There was criticism of the executive parties in the days running up to polling day last week for making a series of positive announcements that it was claimed may have breached purdah guidelines.
In May, First Minister Michelle O’Neill blamed the pre-election period for delaying the Programme for Government.
An Audit Office spokesperson said that during purdah its work would “potentially be subject to increased scrutiny and political sensitivity”.
It said the reports were made available in advance of the assembly’s summer recess, which began on Saturday July 6.
A spokesperson for the assembly said there was a duty to publish reports “as soon as reasonably practicable”.
“The committee therefore agreed that these reports should be published as soon as the pre-election period had ended,” the spokesperson said.

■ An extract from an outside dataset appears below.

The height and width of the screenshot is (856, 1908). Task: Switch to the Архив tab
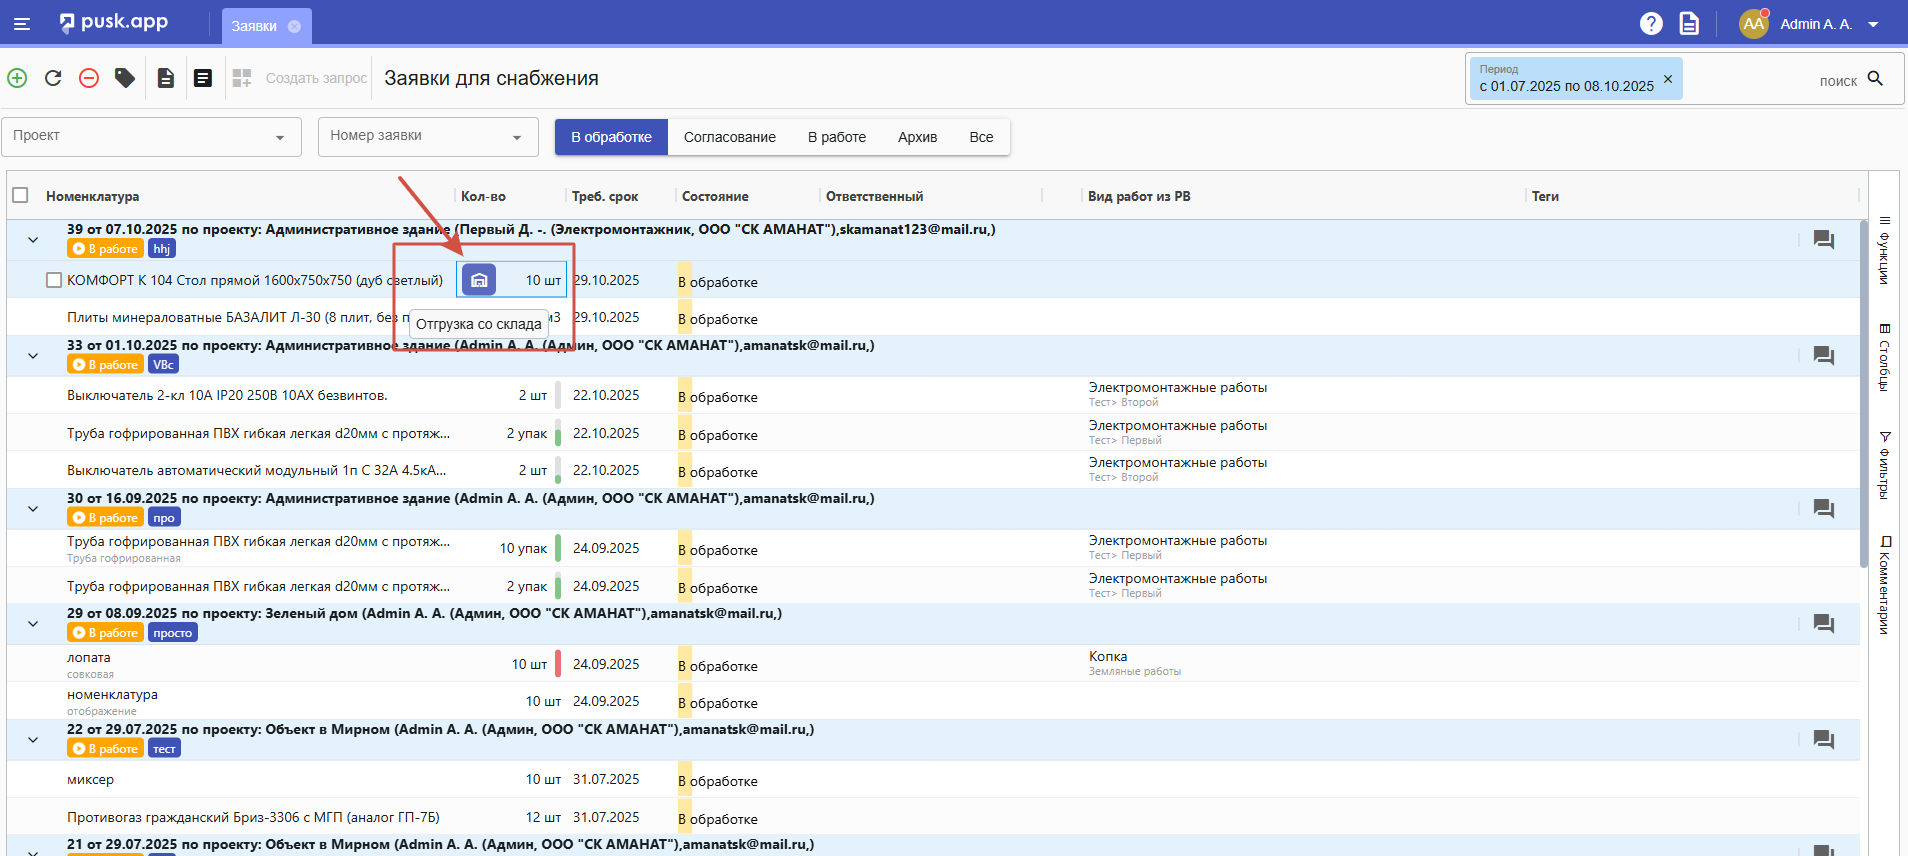click(x=916, y=137)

SDLP Opposition leader Matthew O’Toole again accused executive ministers of last week “breaking long-standing convention prohibiting political announcements”.
“Their behaviour has been made worse by the fact that damaging news stories from the Standards and Privileges Committee and the Audit Office were held back because those bodies rightly respected the rules,” the SDLP MLA said.
“We have written to the head of the civil service about what happened and have sought a clear explanation for ministers using the trappings of their office to flout the rules that everyone else abides by.”